According to their calculations, there were 165 days that were suitable for producing lambics in the early 1900s, a number that has since shriveled to around 140 days. By the mid-21st century, they estimate that number will further shrink to 120 potential brewing days. “Climate change is not only real but is a threat to not only a way of living but of cultural identity as well,” Asa Stone told Brussels Beer City. (And she’s saying this after Brussels profusely sweated through its hottest summer since the city started keeping track of high temperatures in 1901.)

In November 2015, Brussels-based Brasserie Cantillon had to stop its lambic production—and throw out some beer—because of unnaturally warm nighttime temperatures. Even then, the brewery’s owner blamed… all of us.

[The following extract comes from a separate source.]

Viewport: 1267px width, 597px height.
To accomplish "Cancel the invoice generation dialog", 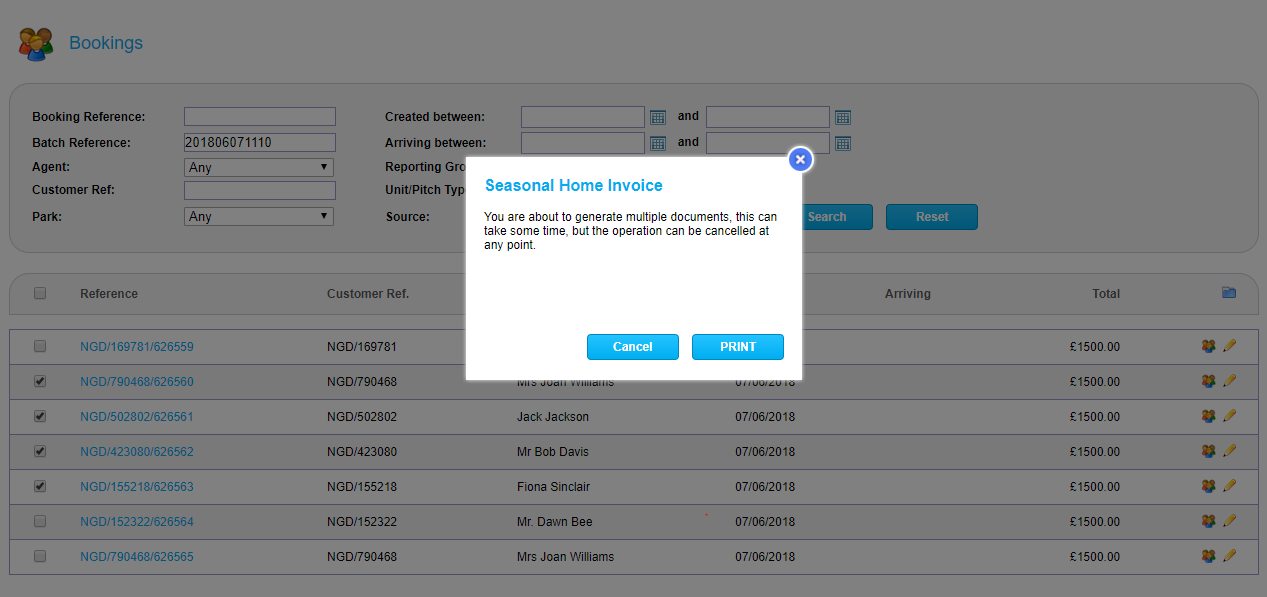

“Ideally it must cool at between minus 3 [Celsius] and 8 [Celsius]. But climate change has been notable in the last 20 years,” Jean Van Roy told AFP. “My grandfather 50 years ago brewed from mid-October until May—but I’ve never done that in my life, and I am in my 15th season.” (A couple of days later, Cantillon wrote that it had only stopped making beer for a week, and didn’t anticipate any decreases in its annual output; the brewery produces around 400,000 bottles every year.)

Even if you don’t care about what climate change might do to our plants and animals, then please think about the beer. Regardless, we should all raise a glass of lambic to the Bramble Cay melomys. We didn’t even have a chance to say goodbye.